• [What the task asks]
Among the entries below, tally each line where the word "target" appears and state only the total.
==== Working data ====
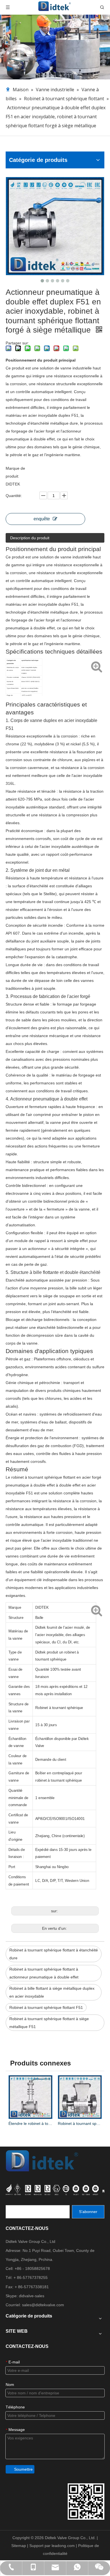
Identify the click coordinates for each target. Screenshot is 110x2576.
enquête (42, 518)
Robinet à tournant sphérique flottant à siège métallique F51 (49, 2022)
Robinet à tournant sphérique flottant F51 (46, 2007)
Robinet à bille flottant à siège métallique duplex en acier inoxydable (51, 1992)
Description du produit (29, 538)
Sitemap (19, 2545)
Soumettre (23, 2469)
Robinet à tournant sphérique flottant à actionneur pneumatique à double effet (43, 1973)
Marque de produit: (15, 472)
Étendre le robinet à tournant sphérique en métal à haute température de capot (30, 2123)
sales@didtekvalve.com (43, 2305)
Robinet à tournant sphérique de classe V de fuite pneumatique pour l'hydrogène (80, 2123)
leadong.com (64, 2545)
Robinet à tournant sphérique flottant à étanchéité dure (53, 1954)
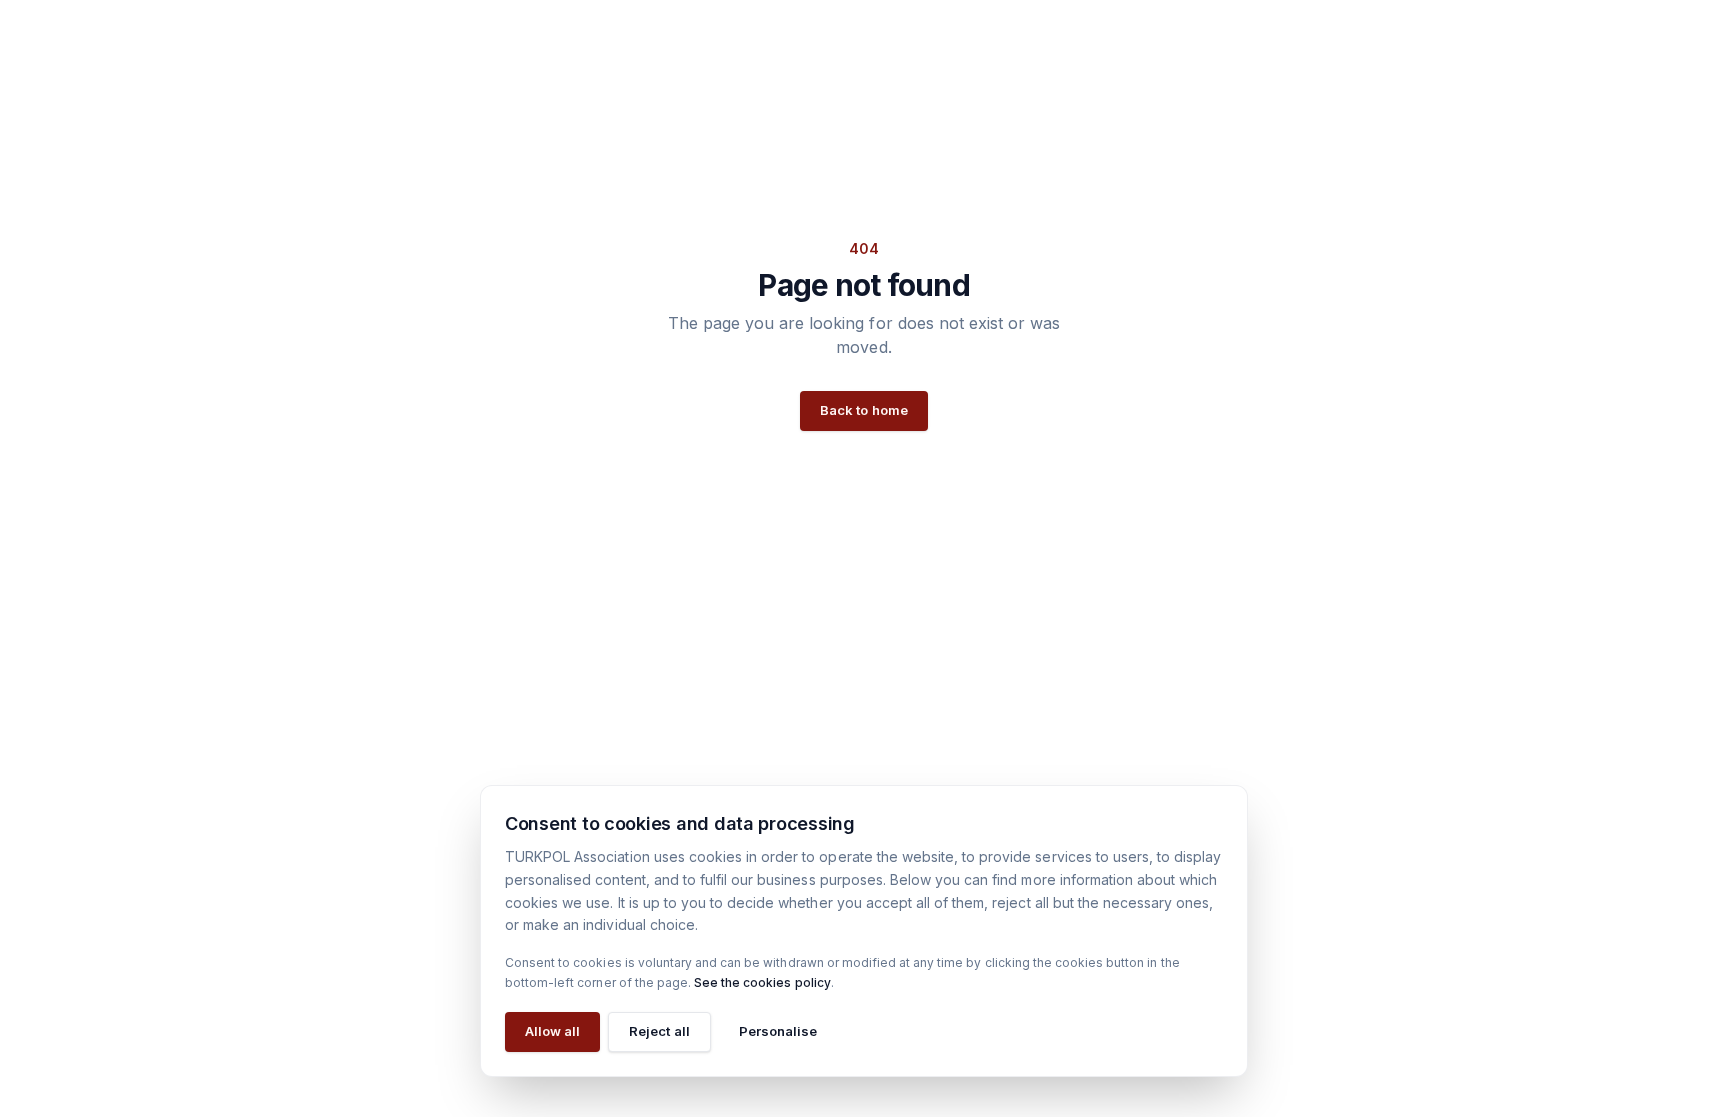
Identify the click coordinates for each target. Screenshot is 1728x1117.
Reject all (659, 1031)
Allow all (552, 1031)
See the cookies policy (762, 982)
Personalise (778, 1031)
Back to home (863, 410)
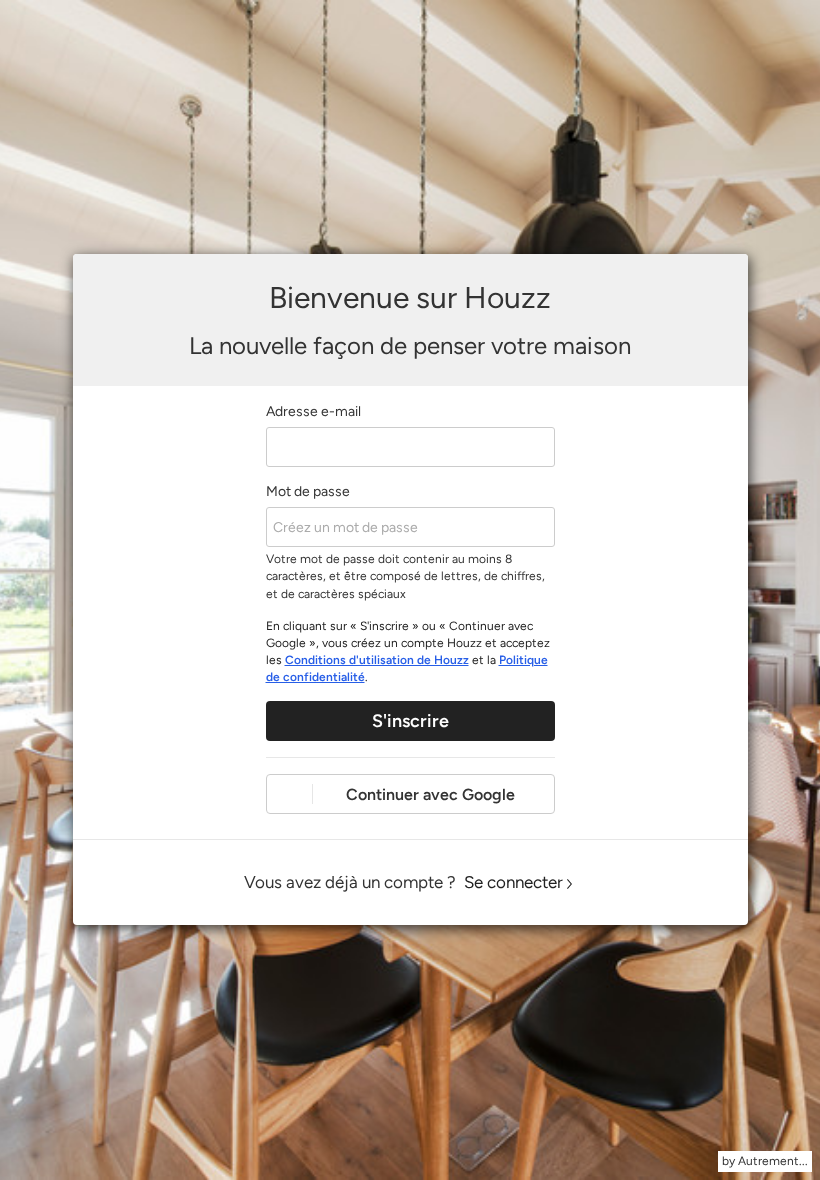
====
• [Result of this exercise]
2